Dojo Darelir, the School of Xenograg the Sorcerer

Early Iron Age Armies

…From the late seventeenth to the late thirteenth century [B.C.E.], for the eastern Mediterranean kingdoms warfare was a contest between opposing chariot forces, and the only offensive infantrymen who participated in battle were the ‘runners’—the skirmishers who ran among the chariots…. Although there is distressingly little information for the centuries following the Catastrophe [in the 12th century B.C.E.], what there is suggests that all over the eastern Mediterranean the principal role in battle was now borne by offensive infantrymen. Thus chariot warfare, which in the Late Bronze Age had distinguished cities and kingdoms from the barbarous hinterlands (where horses and a chariot were a luxury that few, if any, could afford), did not survive into the Iron Age, and even the wealthiest kings had now to depend primarily upon footsoldiers.

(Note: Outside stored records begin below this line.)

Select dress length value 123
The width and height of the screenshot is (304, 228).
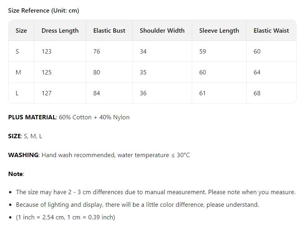[x=46, y=51]
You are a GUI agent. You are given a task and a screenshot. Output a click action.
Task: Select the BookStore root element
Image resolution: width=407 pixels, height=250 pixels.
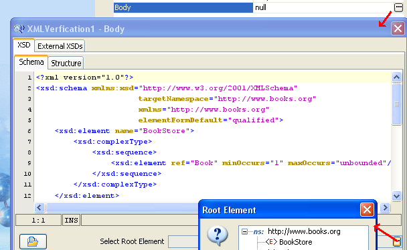(x=295, y=242)
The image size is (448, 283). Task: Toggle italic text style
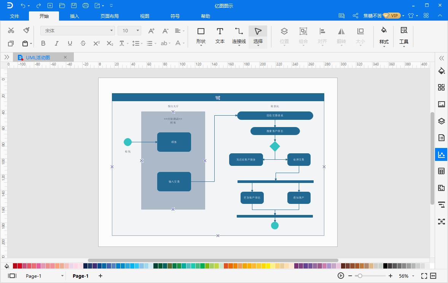point(56,43)
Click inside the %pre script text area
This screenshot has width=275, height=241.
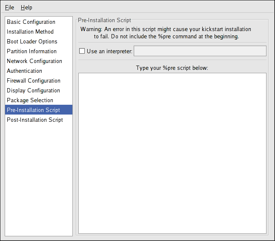pyautogui.click(x=172, y=153)
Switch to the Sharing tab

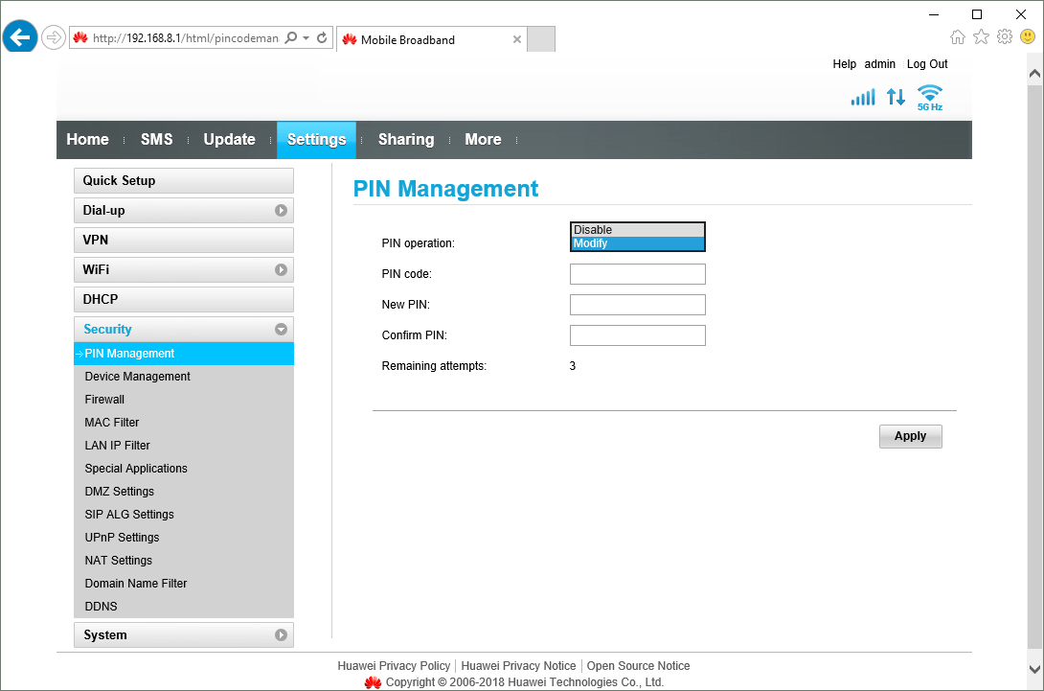click(x=405, y=140)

It is generally recognized that the chariot was less important in the Iron Age than in the Late Bronze Age. By the reign of Tiglath-Pileser III [of Assyria] (745-27 [B.C.E.]) the light, two-horse chariot rarely appeared on the battlefield, since by that time the tasks hitherto assigned to chariots were normally carried out by cavalry. As a result, the Neo-Assyrian chariot became an enormous and cumbersome vehicle, carrying a variety of passengers and drawn by three or four horses. Such vehicles had little in common with the war chariot of the Bronze Age and seem to have served as prestige conveyances for the king and lesser dignitaries. In classical times (if we except the dreadful but ineffective ‘scythed’ chariots of the Persians) the chariot was associated almost entirely with status, parades, and recreation. We may thus say that in the Iron Age cavalry ‘replaced’ chariotry as an effective military arm.

The earliest representations of archers shooting from the backs of galloping horses are ninth-century Assyrian reliefs. These reliefs show the cavalry archers operating in pairs: one cavalryman holds the reins of both his own and his partner’s horse, allowing the partner to use his hands for the bow and bowstring. The early cavalry teams thus parallel exactly the charioteer and chariot archer. The cavalry archer was undoubtedly less accurate than his counterpart on a chariot (bouncing on a horse’s back was less conducive to a good shot than standing—knees bent—on the leather-strap platform of a chariot). But in other respects the cavalry teams were surely superior. They were able, first of all, to operate in terrain too rough for wheeled vehicles. And their chances for flight, when things went wrong, were much better: when a chariot horse was injured, both crewmen were in immediate danger, but if a cavalryman’s horse was killed or injured the cavalryman could immediately leap on the back of his partner’s horse and so ride out of harm’s way. Yet another advantage of cavalry over chariotry was economic, since the cost of purchasing and maintaining a vehicle was considerable. The Chronicler claims…that in the tenth century [B.C.E.] the chariot itself cost twice as much as the team that pulled it.

How early in the Iron Age kings began to use cavalries in place of or alongside chariotries cannot be determined, since there is so little documentary and pictorial evidence for the period 1150-900 [B.C.E.]. By the middle of the ninth century cavalries were obviously well established, since at the Battle of Qarqar Shalmaneser III faced many men on horseback (and some on the backs of camels) and since he himself claimed to have 2,002 chariots and 5,542 cavalrymen. For earlier centuries all we have are Hebrew traditions, and although they are hardly trustworthy it must be noted that they routinely associate cavalries with the kings of the period. Solomon was said to have maintained twelve thousand parashim; David was believed to have defeated enormous horse troops consisting of both chariots and cavalrymen; and Saul was reported to have been slain on Mt. Gilboa by Philistine parashim.